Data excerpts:
'''

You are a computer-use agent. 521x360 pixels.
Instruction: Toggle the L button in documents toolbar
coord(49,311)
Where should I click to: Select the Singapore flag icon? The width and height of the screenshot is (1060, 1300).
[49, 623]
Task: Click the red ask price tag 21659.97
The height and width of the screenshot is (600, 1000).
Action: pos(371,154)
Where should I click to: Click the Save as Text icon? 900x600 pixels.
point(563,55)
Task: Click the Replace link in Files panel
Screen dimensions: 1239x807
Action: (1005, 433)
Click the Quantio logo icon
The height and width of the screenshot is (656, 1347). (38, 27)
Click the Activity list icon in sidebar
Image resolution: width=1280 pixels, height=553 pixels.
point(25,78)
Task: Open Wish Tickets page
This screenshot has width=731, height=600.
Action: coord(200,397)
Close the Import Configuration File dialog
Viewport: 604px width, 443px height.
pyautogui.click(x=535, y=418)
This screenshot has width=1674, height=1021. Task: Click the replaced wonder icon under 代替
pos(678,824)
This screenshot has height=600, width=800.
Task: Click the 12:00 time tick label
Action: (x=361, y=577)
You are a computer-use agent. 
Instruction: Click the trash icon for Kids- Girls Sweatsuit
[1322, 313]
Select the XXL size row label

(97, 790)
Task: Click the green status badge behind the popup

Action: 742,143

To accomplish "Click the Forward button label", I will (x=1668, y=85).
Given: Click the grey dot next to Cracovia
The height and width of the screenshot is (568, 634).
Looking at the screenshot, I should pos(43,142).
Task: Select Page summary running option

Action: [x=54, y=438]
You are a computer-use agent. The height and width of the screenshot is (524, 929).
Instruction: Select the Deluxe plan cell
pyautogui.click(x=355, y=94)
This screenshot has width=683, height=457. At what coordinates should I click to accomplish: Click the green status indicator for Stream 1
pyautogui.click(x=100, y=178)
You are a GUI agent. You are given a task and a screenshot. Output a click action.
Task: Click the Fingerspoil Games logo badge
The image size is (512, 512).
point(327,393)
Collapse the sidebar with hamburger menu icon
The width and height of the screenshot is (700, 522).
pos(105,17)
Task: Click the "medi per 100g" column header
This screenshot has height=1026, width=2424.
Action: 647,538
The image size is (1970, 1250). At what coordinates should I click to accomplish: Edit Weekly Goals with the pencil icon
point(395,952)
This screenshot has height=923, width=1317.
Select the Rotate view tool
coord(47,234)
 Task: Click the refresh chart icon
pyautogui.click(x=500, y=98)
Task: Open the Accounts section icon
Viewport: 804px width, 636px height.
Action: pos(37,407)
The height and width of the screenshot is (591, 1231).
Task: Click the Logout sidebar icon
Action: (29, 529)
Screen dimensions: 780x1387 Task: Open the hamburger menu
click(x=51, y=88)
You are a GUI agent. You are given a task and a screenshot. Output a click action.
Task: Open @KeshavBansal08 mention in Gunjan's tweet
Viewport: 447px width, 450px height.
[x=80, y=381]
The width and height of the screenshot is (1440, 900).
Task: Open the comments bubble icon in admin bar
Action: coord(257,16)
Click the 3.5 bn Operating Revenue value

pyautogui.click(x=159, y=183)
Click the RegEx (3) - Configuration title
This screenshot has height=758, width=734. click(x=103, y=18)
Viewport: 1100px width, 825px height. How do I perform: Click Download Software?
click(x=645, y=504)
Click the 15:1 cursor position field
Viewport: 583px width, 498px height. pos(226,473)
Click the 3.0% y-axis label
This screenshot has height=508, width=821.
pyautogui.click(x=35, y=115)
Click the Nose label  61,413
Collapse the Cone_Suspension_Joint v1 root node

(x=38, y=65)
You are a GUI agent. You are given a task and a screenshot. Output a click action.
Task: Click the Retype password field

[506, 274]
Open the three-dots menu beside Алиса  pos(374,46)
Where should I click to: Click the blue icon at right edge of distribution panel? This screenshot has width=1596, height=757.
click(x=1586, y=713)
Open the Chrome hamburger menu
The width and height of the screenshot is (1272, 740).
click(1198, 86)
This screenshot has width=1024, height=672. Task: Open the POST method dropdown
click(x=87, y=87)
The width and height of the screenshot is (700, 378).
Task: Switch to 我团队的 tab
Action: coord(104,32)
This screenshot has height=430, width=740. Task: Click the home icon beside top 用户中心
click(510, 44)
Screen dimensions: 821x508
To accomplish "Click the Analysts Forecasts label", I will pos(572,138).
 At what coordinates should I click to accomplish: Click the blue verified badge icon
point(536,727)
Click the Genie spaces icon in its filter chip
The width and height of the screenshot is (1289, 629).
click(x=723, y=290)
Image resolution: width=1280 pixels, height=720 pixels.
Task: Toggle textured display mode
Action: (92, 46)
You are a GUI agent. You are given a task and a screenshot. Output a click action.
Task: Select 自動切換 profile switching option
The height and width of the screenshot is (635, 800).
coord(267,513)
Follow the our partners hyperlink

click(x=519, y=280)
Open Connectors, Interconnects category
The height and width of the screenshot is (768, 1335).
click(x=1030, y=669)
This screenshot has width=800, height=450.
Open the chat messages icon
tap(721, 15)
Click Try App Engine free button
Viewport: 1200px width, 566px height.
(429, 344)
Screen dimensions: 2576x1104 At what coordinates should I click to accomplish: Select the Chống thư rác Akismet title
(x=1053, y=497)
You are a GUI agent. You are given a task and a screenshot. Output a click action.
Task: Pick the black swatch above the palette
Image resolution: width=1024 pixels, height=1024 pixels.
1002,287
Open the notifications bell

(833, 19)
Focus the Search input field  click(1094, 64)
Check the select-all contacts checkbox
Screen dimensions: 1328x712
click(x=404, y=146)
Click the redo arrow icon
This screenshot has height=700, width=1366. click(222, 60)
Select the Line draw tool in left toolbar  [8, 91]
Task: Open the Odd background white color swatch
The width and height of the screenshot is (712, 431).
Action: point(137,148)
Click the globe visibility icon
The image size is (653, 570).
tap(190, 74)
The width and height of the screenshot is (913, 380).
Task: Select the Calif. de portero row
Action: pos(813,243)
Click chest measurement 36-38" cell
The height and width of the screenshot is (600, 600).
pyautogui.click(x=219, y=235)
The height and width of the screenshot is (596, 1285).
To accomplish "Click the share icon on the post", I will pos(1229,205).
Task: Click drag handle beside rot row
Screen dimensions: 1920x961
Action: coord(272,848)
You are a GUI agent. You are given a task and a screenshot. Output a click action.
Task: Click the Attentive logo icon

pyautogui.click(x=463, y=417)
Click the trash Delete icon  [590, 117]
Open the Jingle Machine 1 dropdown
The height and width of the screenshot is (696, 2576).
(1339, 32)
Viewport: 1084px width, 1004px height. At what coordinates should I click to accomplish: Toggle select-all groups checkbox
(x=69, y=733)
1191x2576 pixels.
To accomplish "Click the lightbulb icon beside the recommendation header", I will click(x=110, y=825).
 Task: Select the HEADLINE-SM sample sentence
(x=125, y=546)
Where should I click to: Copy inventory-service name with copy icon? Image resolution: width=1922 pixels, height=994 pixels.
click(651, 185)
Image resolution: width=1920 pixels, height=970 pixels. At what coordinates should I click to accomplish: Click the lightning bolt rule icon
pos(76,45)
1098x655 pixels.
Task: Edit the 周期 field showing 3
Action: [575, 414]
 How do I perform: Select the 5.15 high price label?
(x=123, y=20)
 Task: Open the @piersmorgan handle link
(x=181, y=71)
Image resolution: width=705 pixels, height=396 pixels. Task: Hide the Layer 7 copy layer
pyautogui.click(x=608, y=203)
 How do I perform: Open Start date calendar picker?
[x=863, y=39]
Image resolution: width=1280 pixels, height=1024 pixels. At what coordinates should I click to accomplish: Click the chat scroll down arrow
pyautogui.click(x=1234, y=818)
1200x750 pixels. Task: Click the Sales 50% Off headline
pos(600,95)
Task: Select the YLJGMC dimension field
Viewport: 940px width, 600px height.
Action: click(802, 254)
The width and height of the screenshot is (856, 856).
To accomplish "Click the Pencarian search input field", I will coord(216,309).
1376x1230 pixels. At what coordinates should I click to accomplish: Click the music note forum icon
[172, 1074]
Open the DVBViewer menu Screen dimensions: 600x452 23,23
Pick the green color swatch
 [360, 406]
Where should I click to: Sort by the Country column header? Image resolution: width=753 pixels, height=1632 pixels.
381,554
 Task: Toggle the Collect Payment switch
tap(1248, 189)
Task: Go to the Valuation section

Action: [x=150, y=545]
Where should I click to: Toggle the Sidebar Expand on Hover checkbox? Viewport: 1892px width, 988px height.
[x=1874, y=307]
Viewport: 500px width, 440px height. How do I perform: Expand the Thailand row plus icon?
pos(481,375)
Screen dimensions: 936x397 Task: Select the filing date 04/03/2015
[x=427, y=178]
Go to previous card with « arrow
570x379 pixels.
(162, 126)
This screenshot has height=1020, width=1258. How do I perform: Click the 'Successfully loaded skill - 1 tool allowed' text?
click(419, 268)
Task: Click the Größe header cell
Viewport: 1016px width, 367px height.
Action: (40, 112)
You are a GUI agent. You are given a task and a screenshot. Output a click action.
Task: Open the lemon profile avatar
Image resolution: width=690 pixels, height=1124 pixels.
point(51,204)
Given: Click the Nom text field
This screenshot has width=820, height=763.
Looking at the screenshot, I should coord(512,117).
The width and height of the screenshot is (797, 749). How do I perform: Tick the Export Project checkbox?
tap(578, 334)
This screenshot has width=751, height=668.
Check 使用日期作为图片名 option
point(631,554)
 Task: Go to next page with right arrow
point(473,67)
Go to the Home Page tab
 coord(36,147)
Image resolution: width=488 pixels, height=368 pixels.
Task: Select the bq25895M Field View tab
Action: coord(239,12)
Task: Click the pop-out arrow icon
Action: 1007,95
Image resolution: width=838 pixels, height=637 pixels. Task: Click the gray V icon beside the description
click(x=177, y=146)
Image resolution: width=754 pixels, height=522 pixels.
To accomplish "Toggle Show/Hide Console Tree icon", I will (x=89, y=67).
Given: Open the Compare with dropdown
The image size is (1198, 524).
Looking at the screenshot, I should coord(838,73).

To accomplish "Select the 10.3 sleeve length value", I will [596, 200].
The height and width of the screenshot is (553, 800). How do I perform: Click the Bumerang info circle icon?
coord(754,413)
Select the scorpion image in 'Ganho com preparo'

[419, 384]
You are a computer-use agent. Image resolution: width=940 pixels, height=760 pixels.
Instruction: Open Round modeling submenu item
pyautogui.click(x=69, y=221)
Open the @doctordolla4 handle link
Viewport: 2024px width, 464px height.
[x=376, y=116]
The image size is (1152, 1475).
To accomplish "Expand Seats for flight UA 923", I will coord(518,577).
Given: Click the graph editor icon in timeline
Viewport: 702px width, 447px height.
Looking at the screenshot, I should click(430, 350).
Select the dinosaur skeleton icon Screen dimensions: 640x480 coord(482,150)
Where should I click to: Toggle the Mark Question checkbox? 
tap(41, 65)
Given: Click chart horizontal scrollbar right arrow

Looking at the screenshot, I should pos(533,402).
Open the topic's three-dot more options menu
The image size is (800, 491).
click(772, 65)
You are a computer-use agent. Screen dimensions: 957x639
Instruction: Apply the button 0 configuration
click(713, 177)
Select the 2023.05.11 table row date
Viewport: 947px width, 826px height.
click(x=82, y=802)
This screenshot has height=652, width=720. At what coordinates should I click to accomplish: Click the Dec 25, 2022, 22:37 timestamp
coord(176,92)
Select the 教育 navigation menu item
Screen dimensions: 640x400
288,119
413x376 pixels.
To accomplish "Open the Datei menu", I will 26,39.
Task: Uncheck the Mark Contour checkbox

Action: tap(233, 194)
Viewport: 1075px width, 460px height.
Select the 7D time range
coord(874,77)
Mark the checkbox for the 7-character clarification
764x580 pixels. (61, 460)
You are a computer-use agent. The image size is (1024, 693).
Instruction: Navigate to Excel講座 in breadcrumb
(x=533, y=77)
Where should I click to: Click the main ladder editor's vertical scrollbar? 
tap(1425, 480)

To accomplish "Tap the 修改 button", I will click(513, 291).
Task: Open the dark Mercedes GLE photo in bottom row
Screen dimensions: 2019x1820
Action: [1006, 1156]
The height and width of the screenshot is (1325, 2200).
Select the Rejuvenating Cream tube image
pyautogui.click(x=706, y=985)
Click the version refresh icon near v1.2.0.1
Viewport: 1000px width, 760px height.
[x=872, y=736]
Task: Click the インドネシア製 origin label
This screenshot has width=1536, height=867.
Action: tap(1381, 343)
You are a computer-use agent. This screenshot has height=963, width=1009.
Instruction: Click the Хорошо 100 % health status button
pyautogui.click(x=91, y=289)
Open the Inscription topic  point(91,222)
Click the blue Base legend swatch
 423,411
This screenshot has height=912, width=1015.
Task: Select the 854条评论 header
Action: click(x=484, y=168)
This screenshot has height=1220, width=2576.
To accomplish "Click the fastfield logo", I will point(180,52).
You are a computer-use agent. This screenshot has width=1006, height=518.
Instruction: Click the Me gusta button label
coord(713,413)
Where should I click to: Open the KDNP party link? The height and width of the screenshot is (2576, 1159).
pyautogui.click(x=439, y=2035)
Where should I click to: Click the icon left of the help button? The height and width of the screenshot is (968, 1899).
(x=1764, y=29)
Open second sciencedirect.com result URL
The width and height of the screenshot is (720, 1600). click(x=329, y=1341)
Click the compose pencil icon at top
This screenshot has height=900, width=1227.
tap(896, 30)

'''

# WHAT IS BEING ASKED:
Out of the data above, set down the lines from the one with "Viewport: 1000px width, 760px height." to the one with "This screenshot has height=1220, width=2576.", both included, exactly as written and with no additions.

# SOLVED PROBLEM:
Viewport: 1000px width, 760px height.
[x=872, y=736]
Task: Click the インドネシア製 origin label
This screenshot has width=1536, height=867.
Action: tap(1381, 343)
You are a computer-use agent. This screenshot has height=963, width=1009.
Instruction: Click the Хорошо 100 % health status button
pyautogui.click(x=91, y=289)
Open the Inscription topic  point(91,222)
Click the blue Base legend swatch
 423,411
This screenshot has height=912, width=1015.
Task: Select the 854条评论 header
Action: click(x=484, y=168)
This screenshot has height=1220, width=2576.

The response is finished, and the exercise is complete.